# [QUOTED PASSAGE]
::::

Unique Sample Identity - Each column name should be unique such that all samples can be uniquely identified to the user. The Unique Id field is intended for this purpose. If column names are not unique, the Unique Id field will be generated to provide unique sample names during usage of DiscoRhythm.

Processed Metadata Table

The Time and Replicate Id data extracted from the column names will be seen throughout the DiscoRhythm application [^application] as:

[^application]: This table is the colData(se) data stored in R.

knitr::kable(head(SummarizedExperiment::colData(
  discoDFtoSE(indata)
)), format = "markdown")

Note: If there is more relevant metadata in the experiment that does not fit into the design specified in this section, it may be appropriate to split the dataset into several parts and use each subgroup as a separate input for DiscoRhythm. Example: If the experiment includes multiple conditions, each condition may be an independent input dataset for DiscoRhythm.

::::

# [GIVEN MATERIAL]
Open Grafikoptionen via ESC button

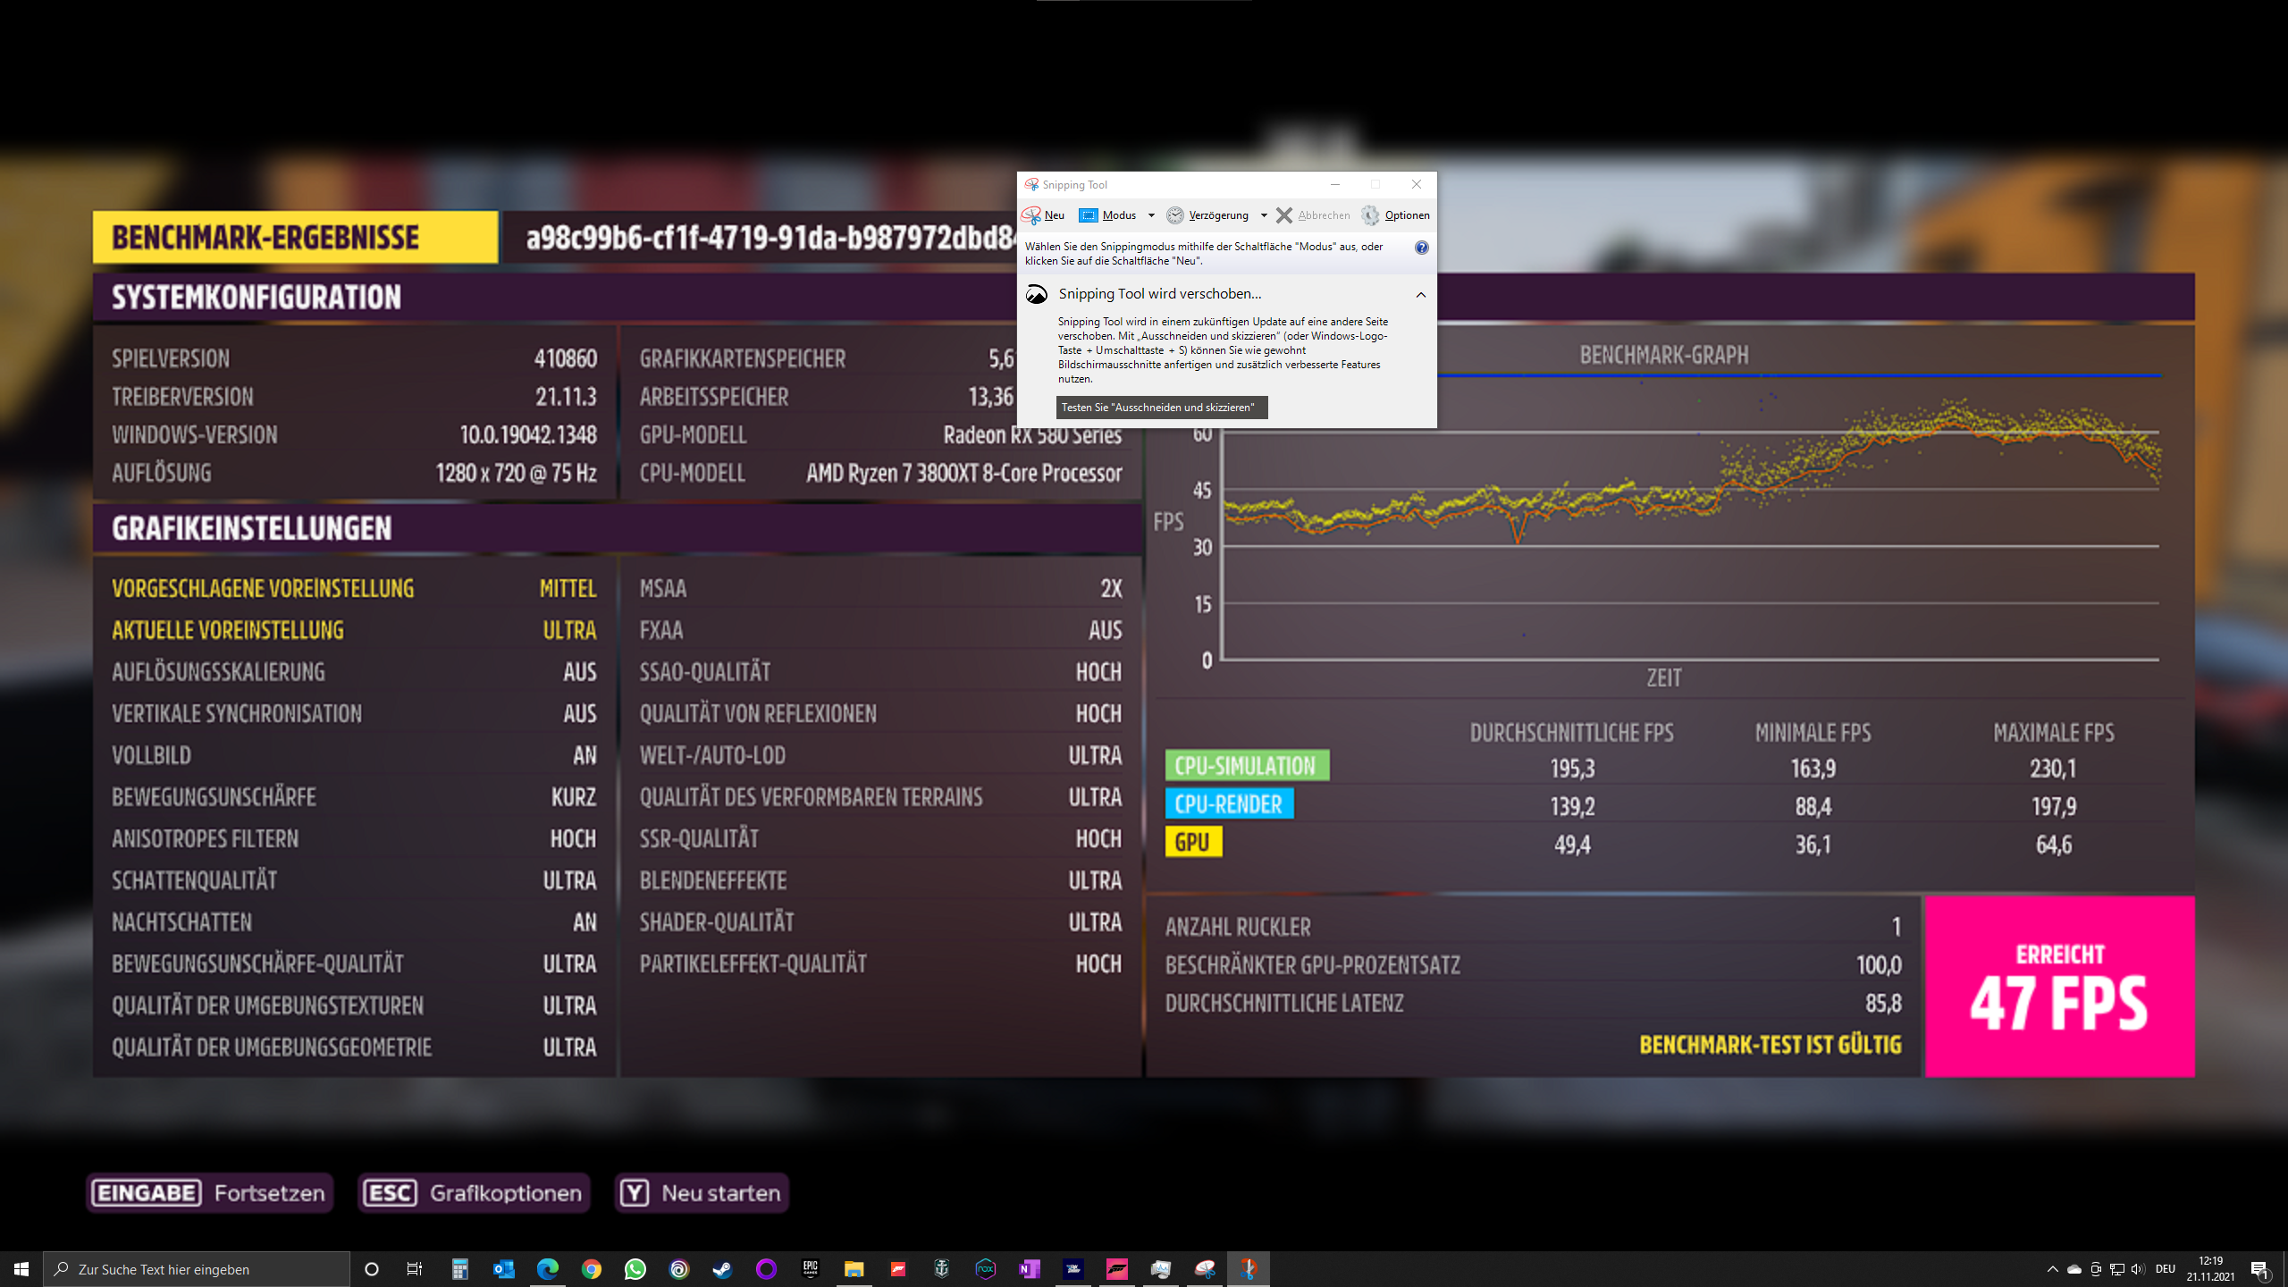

::::

# [SHORT TASK 1]
Answer these questions about the DiscoRhythm text:
(a) Which field is intended to identify each sample uniquely?
(b) What data stored in R does the processed metadata table show?
(c) What may be done with each condition when an experiment includes multiple conditions?
# [SHORT TASK 2]
Transcribe the portion of the DiscoRhythm text starting at "Processed Metadata Table" and ending at "stored in R.".
# [SHORT TASK 3]
Pick up the DiscoRhythm text after its final sentence and continue writing it.

# [WRITTEN RESPONSE 1]
(a) The Unique Id field.
(b) The colData(se) data.
(c) Each condition may be used as an independent input dataset for DiscoRhythm.

# [WRITTEN RESPONSE 2]
Processed Metadata Table

The Time and Replicate Id data extracted from the column names will be seen throughout the DiscoRhythm application [^application] as:

[^application]: This table is the colData(se) data stored in R.

# [WRITTEN RESPONSE 3]
Circular and Linear Time

DiscoRhythm defines time within a dataset in one of two ways:

1) Linear time 2) Circular time

Linear time exists in systems where an experiment start time is meaningful (often setting t=0 to some specific event). Circular time exists in experiments where the start of experiment is not meaningful or left unobserved (e.g. time-of-day in a cross-sectional study). For a specific dataset, one of these two types has to be selected and it will have an influence on how the DiscoRhythm analysis will be performed.

Example of linear time in hours: 1,2,3 ... 24,25,26
Example of circular time, time-of-day in hours: 1,2,3 ... 24,1,2

For example, circadian studies with mice often entrain to a 24hr light/dark schedule and then release mice into total darkness in order to remove external cues. The presence of a specific event (release into total darkness) would make the dataset suitable for the "Linear time" setting of DiscoRhythm.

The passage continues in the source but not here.